Day 3.

(I stole this image somewhere)

The problem with being unemployed and versatile is not being sure of what you want to do. For the first time in my life (well sort of) I feel completely out of control. Sort of unsafe. I consider this a weakness. There’s definitely a few options here:

Do I?
1. Go back to school?
2. Freelance?
3. Seek full-time?
4. Consider a second career?
5. Create a start-up?

Almost endless…

Whichever possibility does create something though. It’s called risk.

Now to calculate the variability of failure on these risks.

1. I could possibly end up completely poor and destitute, or homeless (scary). I might completely abhor the fact that I have to choose something immediately to survive instead of by less pressure. I’ve been in a position of poor already (yes without meals, living in a third world country, etc) – my desire is to not return.
2. I might have to move from NYC (the place I’ve worked on being almost my entire adult life).
3. I might not accelerate in my career as previously planned (Yes, I was one of those people). Imagine having a vast skillset and still not being able to be hired!

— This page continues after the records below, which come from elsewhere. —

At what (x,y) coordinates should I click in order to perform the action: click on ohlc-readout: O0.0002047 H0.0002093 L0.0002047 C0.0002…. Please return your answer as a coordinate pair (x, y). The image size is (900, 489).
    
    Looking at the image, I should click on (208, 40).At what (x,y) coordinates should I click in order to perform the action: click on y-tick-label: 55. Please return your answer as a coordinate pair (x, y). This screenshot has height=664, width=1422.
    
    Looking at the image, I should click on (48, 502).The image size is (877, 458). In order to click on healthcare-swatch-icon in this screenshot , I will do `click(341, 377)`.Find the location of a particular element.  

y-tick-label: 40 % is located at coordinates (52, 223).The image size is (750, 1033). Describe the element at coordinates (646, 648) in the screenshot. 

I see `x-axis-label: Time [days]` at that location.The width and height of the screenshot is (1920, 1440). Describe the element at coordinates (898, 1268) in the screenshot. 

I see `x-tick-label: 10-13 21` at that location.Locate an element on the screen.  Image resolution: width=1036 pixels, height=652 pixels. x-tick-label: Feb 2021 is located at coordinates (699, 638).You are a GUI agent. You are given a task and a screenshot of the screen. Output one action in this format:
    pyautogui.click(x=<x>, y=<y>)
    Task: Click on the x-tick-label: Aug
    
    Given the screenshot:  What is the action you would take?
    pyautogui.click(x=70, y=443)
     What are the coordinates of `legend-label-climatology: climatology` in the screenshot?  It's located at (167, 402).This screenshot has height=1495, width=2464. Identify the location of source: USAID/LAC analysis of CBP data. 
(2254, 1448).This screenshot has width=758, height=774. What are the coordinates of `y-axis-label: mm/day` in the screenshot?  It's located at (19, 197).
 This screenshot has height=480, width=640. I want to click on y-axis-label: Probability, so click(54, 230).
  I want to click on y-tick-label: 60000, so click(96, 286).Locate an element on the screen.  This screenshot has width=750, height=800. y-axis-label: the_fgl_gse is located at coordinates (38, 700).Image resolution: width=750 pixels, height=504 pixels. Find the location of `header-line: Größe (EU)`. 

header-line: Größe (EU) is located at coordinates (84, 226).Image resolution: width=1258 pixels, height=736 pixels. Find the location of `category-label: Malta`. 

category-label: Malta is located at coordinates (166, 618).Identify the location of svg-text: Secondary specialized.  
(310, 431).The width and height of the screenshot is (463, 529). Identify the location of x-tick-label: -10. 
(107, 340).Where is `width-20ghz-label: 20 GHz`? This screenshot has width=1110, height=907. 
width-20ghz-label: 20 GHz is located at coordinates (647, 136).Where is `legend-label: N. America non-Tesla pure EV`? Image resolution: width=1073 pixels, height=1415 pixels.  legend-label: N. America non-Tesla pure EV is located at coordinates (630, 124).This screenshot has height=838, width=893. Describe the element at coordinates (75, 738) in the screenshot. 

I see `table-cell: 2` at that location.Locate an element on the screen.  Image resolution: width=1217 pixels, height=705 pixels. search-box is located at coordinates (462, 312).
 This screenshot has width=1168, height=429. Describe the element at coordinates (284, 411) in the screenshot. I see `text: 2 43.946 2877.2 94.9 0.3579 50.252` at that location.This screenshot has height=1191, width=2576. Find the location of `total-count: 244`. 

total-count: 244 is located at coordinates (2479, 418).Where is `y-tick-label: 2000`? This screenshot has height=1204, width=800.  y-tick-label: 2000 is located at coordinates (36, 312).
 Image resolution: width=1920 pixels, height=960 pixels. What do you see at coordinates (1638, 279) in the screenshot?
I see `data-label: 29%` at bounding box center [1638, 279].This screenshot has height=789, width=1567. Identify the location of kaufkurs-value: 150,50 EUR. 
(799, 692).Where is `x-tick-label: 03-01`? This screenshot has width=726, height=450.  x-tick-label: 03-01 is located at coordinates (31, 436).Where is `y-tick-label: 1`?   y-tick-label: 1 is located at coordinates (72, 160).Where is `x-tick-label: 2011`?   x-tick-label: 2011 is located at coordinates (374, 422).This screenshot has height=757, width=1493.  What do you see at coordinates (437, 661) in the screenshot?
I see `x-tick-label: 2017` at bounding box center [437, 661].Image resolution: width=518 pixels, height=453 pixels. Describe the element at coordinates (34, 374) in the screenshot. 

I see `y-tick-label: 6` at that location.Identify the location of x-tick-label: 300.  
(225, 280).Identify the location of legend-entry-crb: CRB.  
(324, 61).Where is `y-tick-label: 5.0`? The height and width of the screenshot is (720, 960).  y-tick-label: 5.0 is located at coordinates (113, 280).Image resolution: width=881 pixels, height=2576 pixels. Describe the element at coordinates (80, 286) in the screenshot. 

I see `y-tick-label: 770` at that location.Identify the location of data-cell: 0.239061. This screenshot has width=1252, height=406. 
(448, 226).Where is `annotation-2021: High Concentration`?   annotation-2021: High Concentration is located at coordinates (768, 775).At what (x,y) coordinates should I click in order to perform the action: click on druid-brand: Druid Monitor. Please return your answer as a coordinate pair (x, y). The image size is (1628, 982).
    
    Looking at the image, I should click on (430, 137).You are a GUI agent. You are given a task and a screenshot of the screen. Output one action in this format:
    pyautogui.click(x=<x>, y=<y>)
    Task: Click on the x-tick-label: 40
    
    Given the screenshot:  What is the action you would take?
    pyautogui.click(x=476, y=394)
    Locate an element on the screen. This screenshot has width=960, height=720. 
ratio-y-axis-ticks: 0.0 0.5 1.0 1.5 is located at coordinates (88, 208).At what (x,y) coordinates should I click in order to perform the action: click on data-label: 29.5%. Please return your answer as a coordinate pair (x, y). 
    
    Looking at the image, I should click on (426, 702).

Another theory of this forced downtime — maybe this is the break that I have always needed. I’ve worked since I was 14 years old. I hardly had breaks in between. I’ve always done some sort of freelance, work study or side project that took up my time. So being involuntarily unemployed  leaves me wondering:

1. Should I catch up on sleep?
2. Should I budget better?
3. Should I rethink my goals?
4. Should I take the required break between jobs? (I did just take only 2 days off before starting that last one.)

At least I’ve started running again (I ran 3 1/2 miles yesterday).

At least I am being proactive. I’ve applied to places that I desire to call home. Now, hopefully they recognize that I’m a hard worker and hire me.

Simple. Right?

(By the way, if you believe there’s a stigma of writing about my lack of a job — imagine how the recession went in the beginning, maybe it’s just catching up with me now. At least I am slightly more prepared to handle it. It’s only day 3 — but I won’t wish this even on my worse enemy.)

@Jerlyn

2 thoughts on “Adventures in Unemployment

  1. Sandra

    Day 3 and you’ve already begun applying places and plotting out so many different futures? Not a lady who let’s the grass grow under her feet!

    By the way, that header font is gorgeous.

  2. Keith

    Sorry to hear about your involuntary unemployment. But it does sound like you’re on the right road and laying out all of your options and the risks involved with those. I know many people, that wallow in self pity for weeks or months before getting to the point of creating a plan, so kudos to you for being ahead of the curve.